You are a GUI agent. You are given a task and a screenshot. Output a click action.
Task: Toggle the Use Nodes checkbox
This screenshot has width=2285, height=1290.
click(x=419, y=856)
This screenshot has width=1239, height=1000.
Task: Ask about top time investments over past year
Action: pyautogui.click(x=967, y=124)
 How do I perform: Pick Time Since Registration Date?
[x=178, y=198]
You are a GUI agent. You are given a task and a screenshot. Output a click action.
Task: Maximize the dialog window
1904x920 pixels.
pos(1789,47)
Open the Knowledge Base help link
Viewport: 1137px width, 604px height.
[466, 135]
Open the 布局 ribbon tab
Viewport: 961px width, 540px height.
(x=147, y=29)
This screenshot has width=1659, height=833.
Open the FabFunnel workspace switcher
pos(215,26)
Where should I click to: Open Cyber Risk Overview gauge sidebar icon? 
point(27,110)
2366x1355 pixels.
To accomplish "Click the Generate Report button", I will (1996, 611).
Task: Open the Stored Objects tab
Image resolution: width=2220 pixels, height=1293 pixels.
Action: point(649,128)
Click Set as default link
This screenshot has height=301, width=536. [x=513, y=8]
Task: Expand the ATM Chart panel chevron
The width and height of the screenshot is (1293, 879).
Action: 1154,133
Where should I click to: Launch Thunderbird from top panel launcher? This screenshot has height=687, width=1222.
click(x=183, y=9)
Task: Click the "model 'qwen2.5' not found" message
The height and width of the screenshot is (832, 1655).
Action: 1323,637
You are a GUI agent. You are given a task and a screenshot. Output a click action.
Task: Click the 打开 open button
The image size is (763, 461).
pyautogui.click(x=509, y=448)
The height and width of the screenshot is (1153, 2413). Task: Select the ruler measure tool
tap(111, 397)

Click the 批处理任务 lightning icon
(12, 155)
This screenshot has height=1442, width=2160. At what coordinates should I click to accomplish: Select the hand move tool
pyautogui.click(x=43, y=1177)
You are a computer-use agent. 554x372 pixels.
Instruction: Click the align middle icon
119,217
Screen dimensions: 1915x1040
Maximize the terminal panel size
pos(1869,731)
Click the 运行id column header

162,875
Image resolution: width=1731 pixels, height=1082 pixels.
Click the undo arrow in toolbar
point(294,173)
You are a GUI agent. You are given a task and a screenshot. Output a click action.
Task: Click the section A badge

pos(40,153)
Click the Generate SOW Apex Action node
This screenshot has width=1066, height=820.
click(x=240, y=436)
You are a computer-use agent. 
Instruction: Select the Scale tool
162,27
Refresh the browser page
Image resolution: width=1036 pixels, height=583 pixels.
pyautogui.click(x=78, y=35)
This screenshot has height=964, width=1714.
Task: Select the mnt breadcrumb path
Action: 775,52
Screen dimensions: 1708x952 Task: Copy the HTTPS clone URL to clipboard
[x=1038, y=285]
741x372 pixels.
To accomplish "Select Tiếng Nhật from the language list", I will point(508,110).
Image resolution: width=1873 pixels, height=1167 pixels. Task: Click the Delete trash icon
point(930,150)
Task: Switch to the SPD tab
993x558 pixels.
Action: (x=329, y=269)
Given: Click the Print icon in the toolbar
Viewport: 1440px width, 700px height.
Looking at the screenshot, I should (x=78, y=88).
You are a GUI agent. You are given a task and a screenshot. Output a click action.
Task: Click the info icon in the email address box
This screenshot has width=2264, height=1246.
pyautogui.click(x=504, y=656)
• • • • • • •
**What this task involves:**
If a line in the material contains "button", show it.

**Your response:**
To accomplish "Click the Generate Report button", I will (1996, 611).
Task: Click the 打开 open button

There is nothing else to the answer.